La administración de Milei logró mantener un superávit fiscal en julio, la seña distintiva de su programa económico.
El superávit fiscal primario en los primeros siete meses de 2026 fue del 0,9% del PIB. El superávit presupuestario total, que incluye pagos de intereses de la deuda, se situó en el 0,1% del PIB.
«El superávit fiscal, que contribuye a la estabilidad macroeconómica, se logró en medio de reducciones de impuestos acumuladas que ascienden a casi el 3% del PIB desde el inicio de la administración», celebró el ministro de Economía, Luis Caputo, en su cuenta de X.
Añadió que el resultado se logró a pesar de que el mes registró una alta concentración de pagos de intereses de la deuda.
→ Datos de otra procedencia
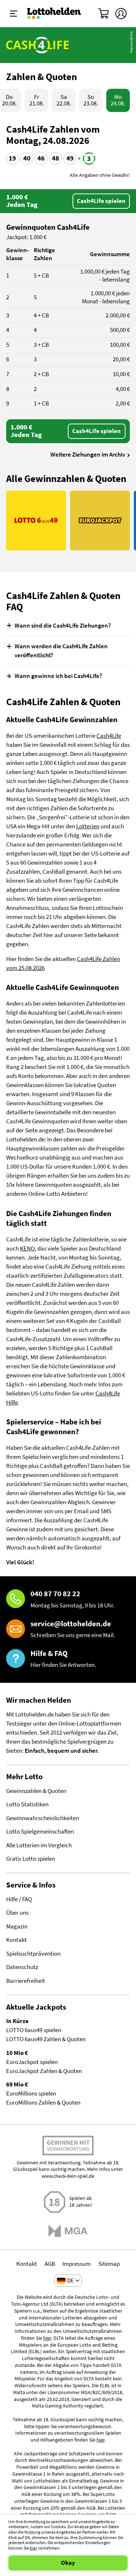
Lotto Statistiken (27, 1804)
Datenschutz (22, 1967)
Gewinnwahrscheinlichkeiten (42, 1818)
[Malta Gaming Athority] (68, 2231)
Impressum (76, 2264)
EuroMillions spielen (31, 2093)
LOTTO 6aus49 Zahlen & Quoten (46, 2039)
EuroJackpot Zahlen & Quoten (44, 2071)
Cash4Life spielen (101, 201)
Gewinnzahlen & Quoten (36, 1791)
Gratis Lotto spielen (30, 1859)
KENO (27, 1248)
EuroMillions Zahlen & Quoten (43, 2102)
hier (47, 2338)
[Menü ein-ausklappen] (13, 13)
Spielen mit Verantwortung (68, 2148)
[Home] (54, 13)
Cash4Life (108, 736)
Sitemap (109, 2264)
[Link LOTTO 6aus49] (36, 521)
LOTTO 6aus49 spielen (33, 2030)
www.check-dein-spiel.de (68, 2176)
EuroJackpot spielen (32, 2062)
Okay (68, 2563)
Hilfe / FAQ (19, 1899)
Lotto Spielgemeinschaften (40, 1831)
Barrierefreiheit (25, 1981)
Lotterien (87, 826)
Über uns (17, 1913)
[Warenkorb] (104, 13)
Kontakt (16, 1940)
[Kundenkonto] (121, 13)
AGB (50, 2264)
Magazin (17, 1926)
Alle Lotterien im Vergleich (39, 1845)
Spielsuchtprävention (33, 1953)
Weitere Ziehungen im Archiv (87, 454)
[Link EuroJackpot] (100, 521)
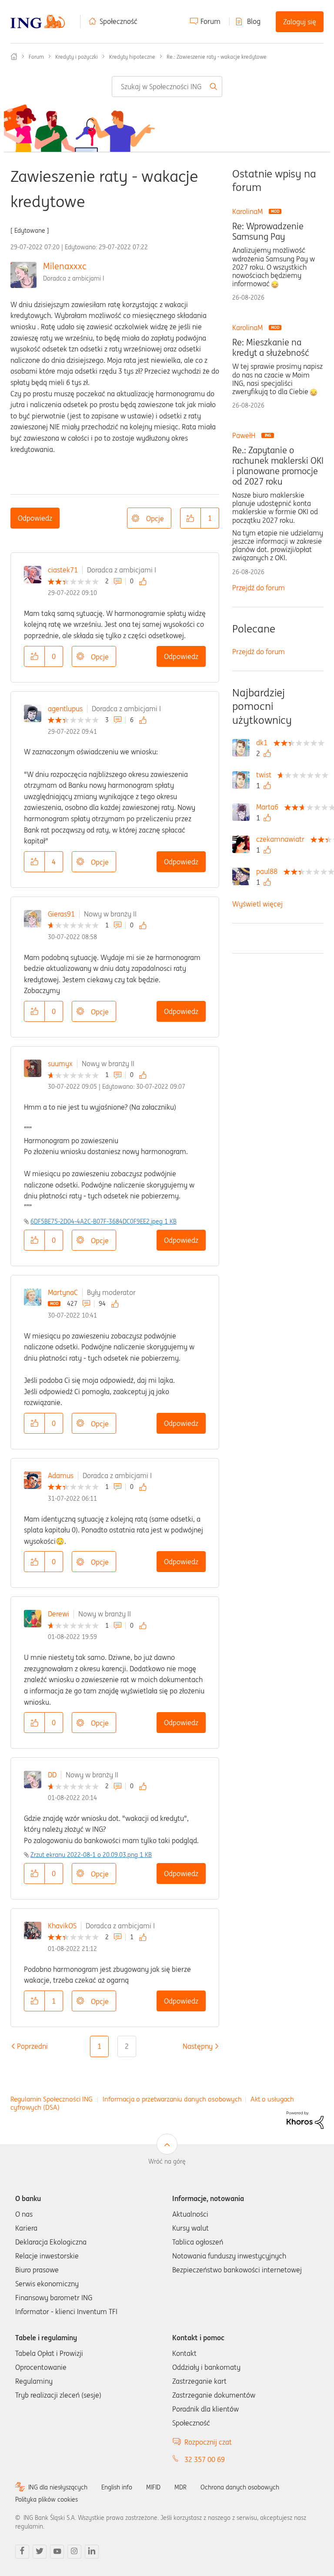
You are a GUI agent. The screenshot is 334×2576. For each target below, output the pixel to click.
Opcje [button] (155, 518)
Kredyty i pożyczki (76, 57)
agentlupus (65, 708)
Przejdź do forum (258, 587)
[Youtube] (57, 2552)
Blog (254, 21)
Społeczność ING (13, 56)
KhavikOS (62, 1925)
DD (52, 1774)
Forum (210, 21)
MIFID (153, 2487)
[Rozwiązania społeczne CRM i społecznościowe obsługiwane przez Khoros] (305, 2119)
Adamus (60, 1475)
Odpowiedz (35, 518)
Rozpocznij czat (208, 2442)
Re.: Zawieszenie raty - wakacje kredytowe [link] (217, 57)
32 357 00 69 (204, 2459)
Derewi (58, 1613)
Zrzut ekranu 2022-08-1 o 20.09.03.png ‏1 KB (91, 1855)
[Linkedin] (92, 2552)
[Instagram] (74, 2552)
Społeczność (118, 21)
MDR (180, 2487)
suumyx (60, 1063)
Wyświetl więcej (257, 904)
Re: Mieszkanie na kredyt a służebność (270, 347)
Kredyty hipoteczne (132, 57)
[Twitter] (40, 2552)
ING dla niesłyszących (57, 2487)
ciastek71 (63, 569)
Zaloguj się (299, 21)
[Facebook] (22, 2552)
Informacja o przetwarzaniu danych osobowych (172, 2099)
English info (116, 2487)
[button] (190, 518)
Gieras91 (61, 914)
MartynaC (63, 1292)
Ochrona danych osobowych (239, 2487)
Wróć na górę (167, 2161)
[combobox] (167, 86)
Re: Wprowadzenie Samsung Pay (268, 231)
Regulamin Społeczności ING (51, 2099)
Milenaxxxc (65, 266)
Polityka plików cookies (46, 2499)
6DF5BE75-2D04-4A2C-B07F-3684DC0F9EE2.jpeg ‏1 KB (103, 1221)
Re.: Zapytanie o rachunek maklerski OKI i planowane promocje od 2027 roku (278, 466)
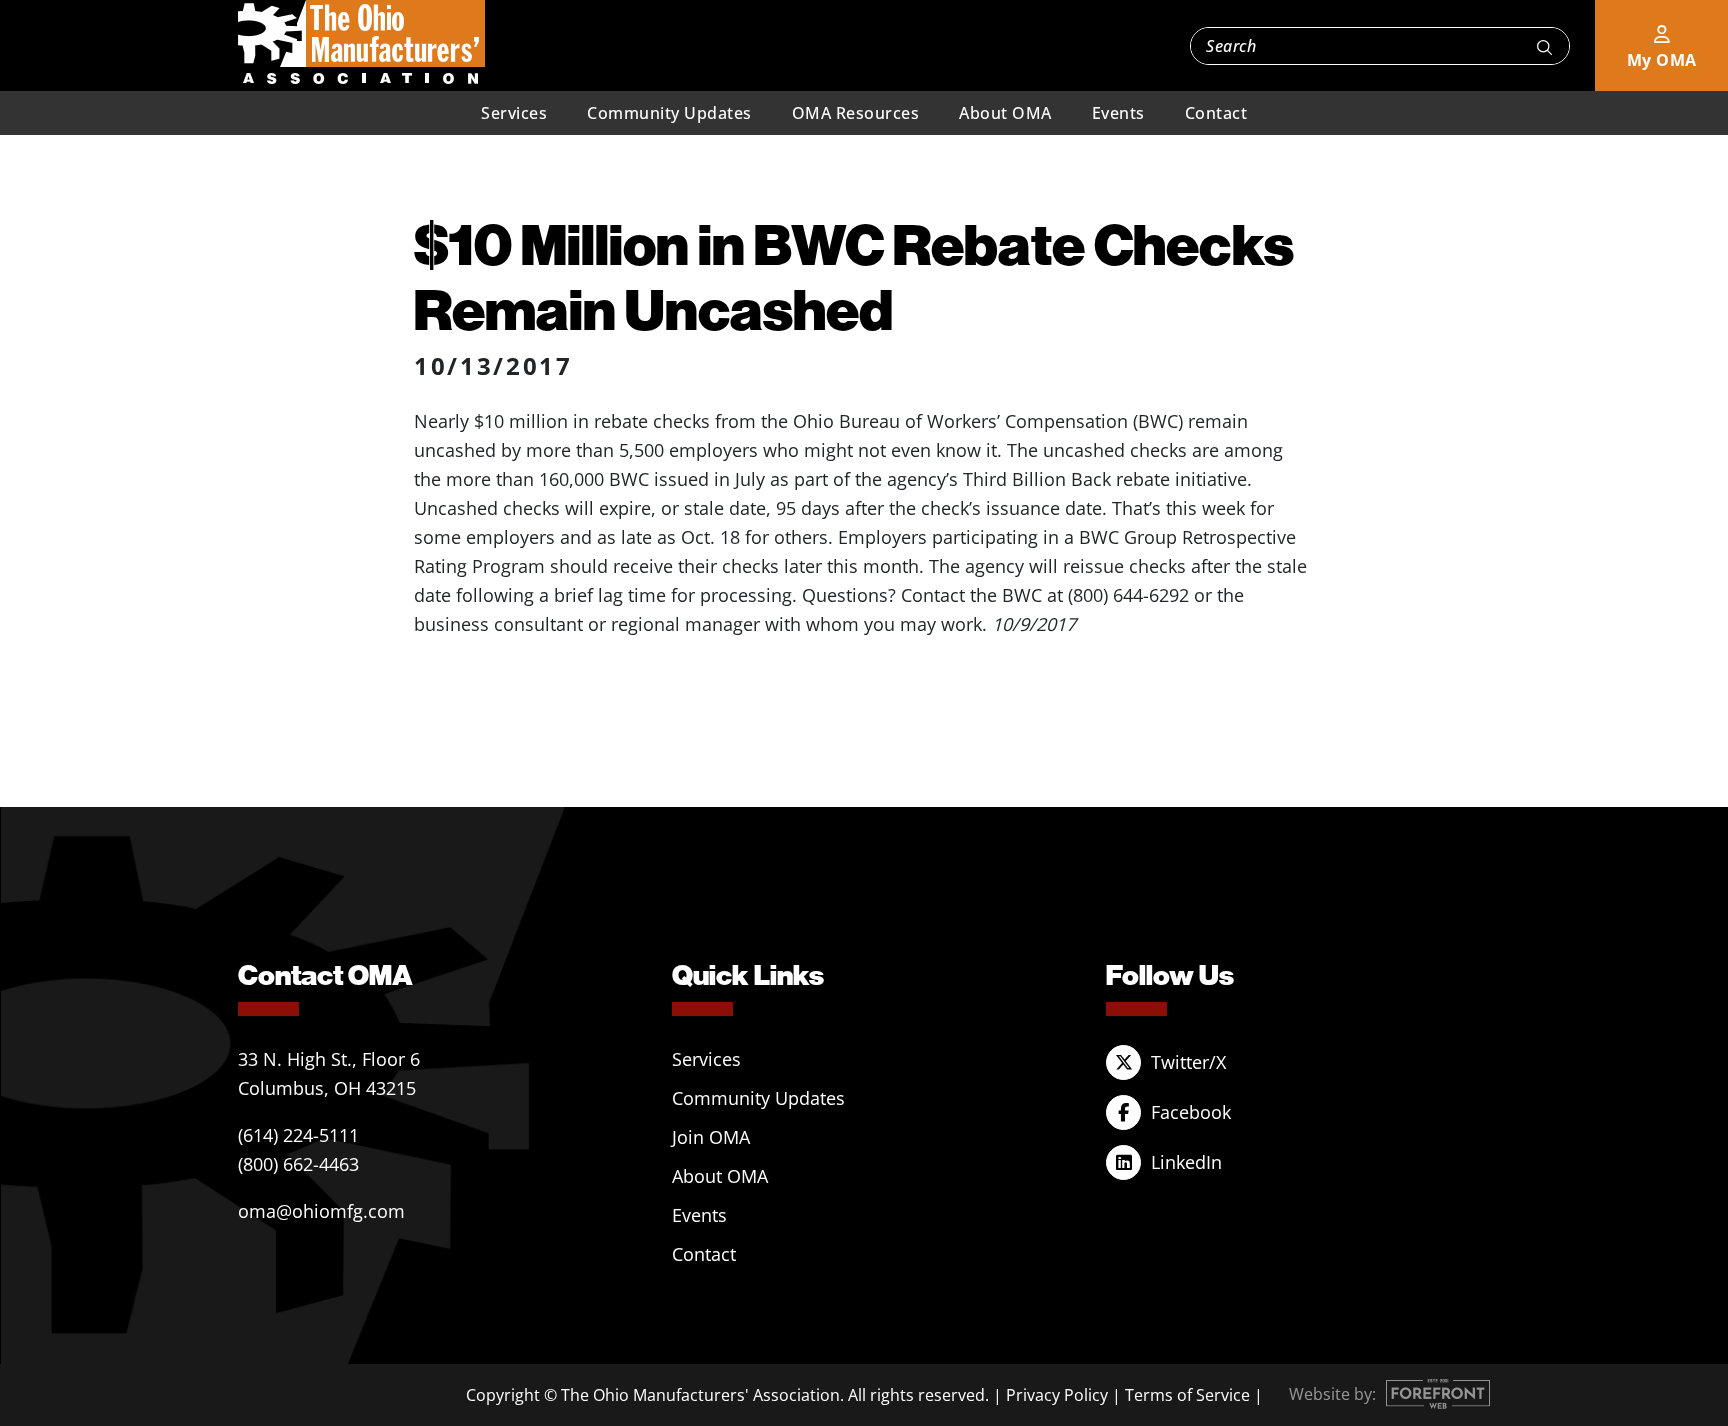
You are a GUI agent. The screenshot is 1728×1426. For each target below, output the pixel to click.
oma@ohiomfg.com (321, 1211)
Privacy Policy (1057, 1395)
Los ingresos del gobierno crecieron un 30,4% interanual en julio de 2026, mientras la inflación anual en ese mes se ubicó en el 33,8%. Esto se traduce en una caída real del 2,5%, lo que implica que la administración se apoyó en recortes del gasto para compensar la caída.
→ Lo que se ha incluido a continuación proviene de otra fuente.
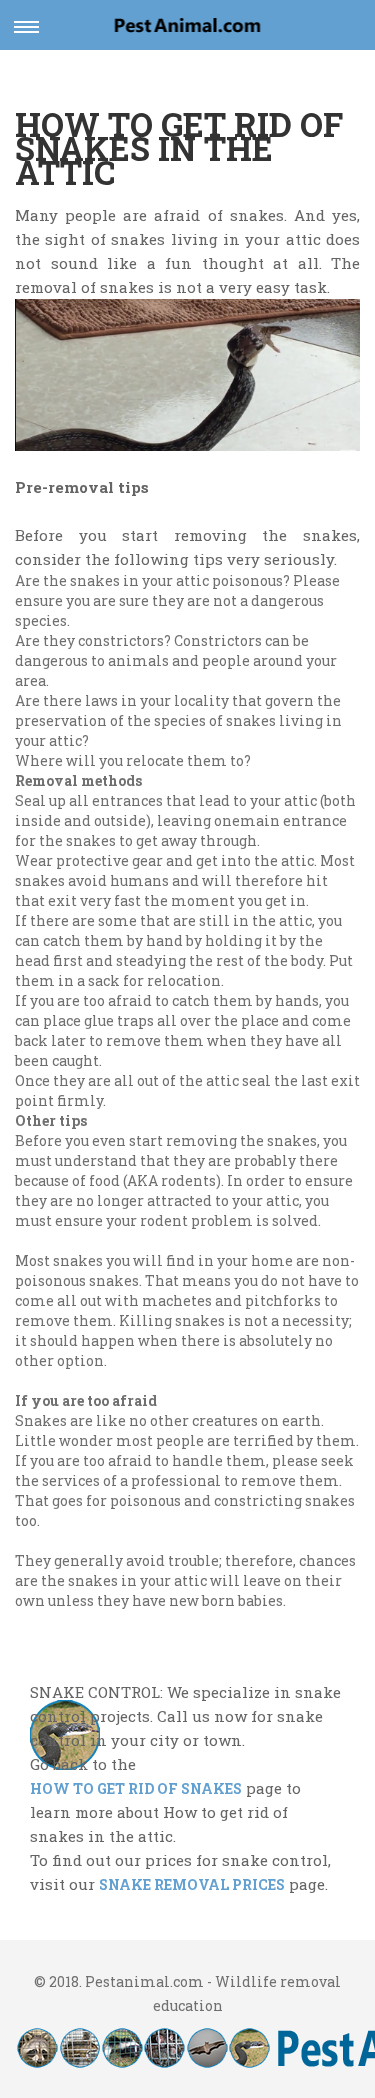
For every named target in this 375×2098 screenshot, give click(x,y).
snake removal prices (192, 1884)
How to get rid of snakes (136, 1788)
Los sectores más afectados fueron los subsidios a la energía (20%) y las transferencias a las provincias (19%). También se produjeron recortes en sectores más sensibles, como la asistencia social (8,1%) y las prestaciones de jubilación y pensiones (4,8%).
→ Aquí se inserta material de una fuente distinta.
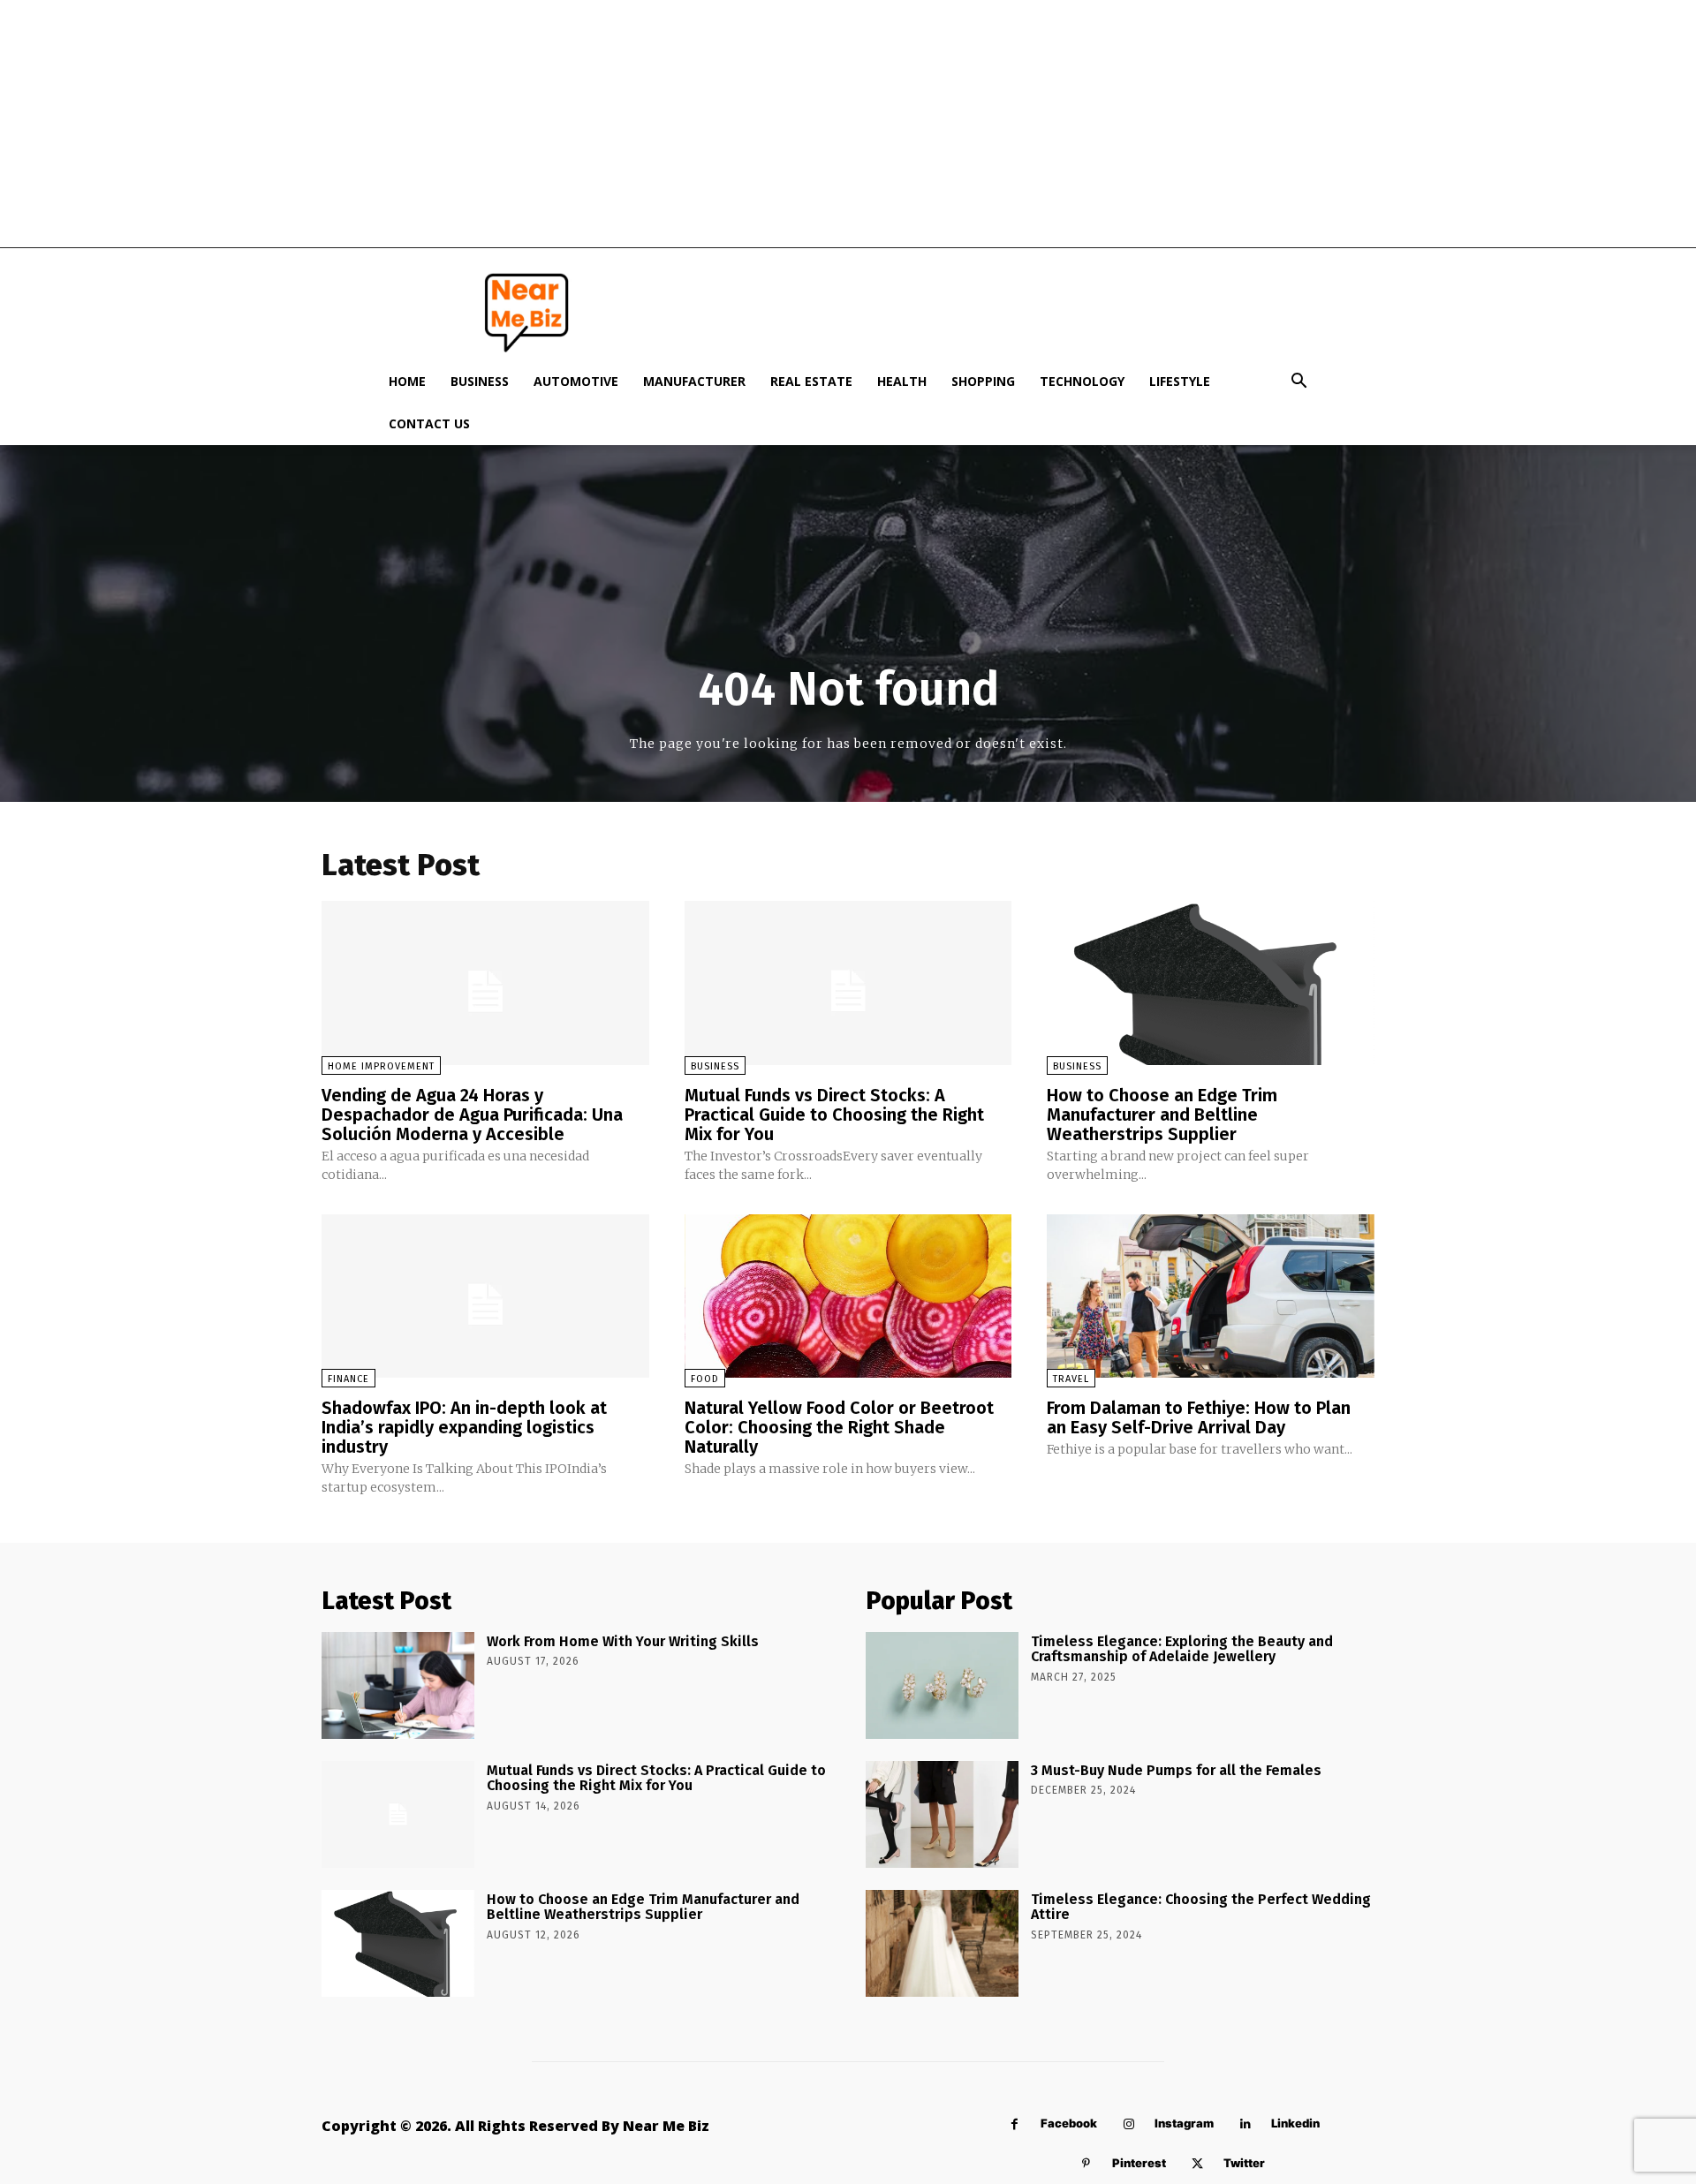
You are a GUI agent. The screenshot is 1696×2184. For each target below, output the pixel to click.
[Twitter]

El superávit del gobierno bajo la lupa
El desafío de Milei en los próximos meses será sostener ese resultado a medida que los ingresos sigan cayendo.
El centro de investigación Instituto Argentino de Análisis Fiscal (IARAF) estimó que los ingresos totales registraron una caída real interanual del 4,6% en los primeros siete meses del año. Los ingresos tributarios cayeron un 6%.
IARAF también señaló que el gobierno se apoyó en ingresos extraordinarios provenientes de privatizaciones para mantener un presupuesto equilibrado.
Excluyendo la venta de empresas estatales, el superávit primario acumulado hasta la fecha de este año habría caído un 26,6% en comparación con el mismo periodo de 2025.
Si esta situación no mejora, el equipo económico deberá profundizar los recortes del gasto para evitar incumplir el objetivo del 1,4% del PIB de superávit primario para este año, comprometido con el Fondo Monetario Internacional (FMI).
El mantenimiento de carreteras se recorta
Una de las medidas que el gobierno está utilizando para sostener el superávit ha ganado notoriedad: no mantener adecuadamente las autopistas nacionales.
La portavoz presidencial Adirán Ravier fue objeto de escrutinio la semana pasada tras afirmar que no todos los fondos recaudados por el impuesto a los combustibles, destinados al mantenimiento de las carreteras nacionales, se estaban empleando íntegramente para ese fin.
«Una parte se destina al [mantenimiento de carreteras] y el resto es asignado por el Ministerio de Economía como parte de lograr el equilibrio fiscal», afirmó Ravier a un medio local.
El martes tuvo que aclarar que «los fondos no están siendo malversados» y que el gobierno respeta la asignación de recursos estipulada en el presupuesto nacional.
Diversos estudios confirman que esa cantidad no se está utilizando en su totalidad.
Una estimación del think tank Instituto Argentina Grande calculó que desde que Milei asumió en diciembre de 2023, la Administración Nacional de Carreteras (DNV) —la agencia responsable del mantenimiento de las carreteras nacionales— debería haber recibido aproximadamente AR$1.350 millones (US$903.010 a la tasa oficial) provenientes de ese impuesto.
Según el informe, la DNV ha gastado solo AR$676,9 millones (US$452.775), algo más del 50% del total.